### To do
Where does "computer" occur in the listing? Copy every line that holds it.

### Data in this exercise
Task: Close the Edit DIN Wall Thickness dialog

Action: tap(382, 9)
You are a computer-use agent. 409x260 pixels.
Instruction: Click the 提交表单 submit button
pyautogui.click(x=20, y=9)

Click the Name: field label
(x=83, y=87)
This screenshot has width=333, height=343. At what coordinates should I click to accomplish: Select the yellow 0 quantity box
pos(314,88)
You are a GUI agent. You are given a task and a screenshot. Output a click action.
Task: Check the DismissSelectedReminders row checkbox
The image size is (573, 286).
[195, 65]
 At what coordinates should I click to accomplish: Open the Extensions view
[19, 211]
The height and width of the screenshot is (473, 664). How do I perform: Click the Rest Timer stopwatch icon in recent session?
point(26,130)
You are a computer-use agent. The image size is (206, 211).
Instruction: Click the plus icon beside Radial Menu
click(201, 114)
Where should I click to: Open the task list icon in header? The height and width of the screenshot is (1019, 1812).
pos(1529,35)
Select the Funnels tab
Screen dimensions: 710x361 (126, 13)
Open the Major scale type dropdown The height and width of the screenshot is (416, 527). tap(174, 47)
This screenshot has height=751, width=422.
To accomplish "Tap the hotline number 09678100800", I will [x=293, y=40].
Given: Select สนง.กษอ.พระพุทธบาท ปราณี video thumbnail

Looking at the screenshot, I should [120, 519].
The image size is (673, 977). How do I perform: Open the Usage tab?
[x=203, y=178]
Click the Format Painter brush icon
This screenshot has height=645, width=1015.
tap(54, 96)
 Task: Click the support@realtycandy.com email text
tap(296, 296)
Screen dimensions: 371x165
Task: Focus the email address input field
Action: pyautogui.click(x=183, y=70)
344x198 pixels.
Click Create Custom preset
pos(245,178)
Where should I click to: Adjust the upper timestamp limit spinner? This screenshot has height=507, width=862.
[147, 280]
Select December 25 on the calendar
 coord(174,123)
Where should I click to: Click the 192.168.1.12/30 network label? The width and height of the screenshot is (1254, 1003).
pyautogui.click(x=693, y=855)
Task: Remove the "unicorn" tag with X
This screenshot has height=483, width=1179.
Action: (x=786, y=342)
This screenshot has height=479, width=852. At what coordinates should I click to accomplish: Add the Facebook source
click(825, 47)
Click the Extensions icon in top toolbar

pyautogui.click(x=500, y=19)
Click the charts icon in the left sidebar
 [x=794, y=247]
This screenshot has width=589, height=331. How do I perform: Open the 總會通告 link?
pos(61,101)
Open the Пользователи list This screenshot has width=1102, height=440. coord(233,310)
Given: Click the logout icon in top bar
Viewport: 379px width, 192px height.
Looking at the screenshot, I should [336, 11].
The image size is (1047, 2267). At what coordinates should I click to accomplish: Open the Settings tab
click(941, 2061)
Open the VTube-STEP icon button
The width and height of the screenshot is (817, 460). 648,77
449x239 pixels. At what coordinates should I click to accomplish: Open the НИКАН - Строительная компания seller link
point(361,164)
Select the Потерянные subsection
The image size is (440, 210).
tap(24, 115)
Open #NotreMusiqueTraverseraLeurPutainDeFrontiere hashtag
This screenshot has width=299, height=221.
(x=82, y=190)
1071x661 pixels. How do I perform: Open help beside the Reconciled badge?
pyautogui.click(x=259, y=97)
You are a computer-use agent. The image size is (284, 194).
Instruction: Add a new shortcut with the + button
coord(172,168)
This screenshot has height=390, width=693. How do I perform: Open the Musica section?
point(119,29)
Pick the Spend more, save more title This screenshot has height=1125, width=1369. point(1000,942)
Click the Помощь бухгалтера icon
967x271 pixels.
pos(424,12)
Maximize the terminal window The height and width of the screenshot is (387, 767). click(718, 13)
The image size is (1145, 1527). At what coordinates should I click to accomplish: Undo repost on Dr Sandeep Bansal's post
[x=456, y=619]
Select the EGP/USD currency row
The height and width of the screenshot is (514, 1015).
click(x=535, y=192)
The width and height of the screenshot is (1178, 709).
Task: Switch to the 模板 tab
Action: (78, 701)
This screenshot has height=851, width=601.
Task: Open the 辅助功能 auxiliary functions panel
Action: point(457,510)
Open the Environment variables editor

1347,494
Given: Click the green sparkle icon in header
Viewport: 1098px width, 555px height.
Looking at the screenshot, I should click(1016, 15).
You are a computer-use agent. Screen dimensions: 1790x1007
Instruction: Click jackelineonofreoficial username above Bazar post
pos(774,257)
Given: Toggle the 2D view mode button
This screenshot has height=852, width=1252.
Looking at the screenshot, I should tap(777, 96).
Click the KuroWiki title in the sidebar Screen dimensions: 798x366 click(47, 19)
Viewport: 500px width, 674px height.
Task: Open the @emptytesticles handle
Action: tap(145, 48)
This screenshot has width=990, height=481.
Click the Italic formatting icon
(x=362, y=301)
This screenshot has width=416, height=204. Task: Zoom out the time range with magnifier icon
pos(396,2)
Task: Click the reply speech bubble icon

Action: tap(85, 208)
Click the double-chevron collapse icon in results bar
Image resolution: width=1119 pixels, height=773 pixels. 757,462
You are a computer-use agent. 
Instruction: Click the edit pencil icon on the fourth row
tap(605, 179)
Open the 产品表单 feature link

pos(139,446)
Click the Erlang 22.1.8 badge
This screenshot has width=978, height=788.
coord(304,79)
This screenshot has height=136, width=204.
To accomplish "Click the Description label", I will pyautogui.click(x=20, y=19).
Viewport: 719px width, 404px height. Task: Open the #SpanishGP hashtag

### Expected answer
You are a computer-use agent. 409x260 pixels.
You are a computer-use agent. The image size is (206, 211).
You are a computer-use agent. The image size is (284, 194).
You are a computer-use agent. Screen dimensions: 1790x1007
You are a computer-use agent. 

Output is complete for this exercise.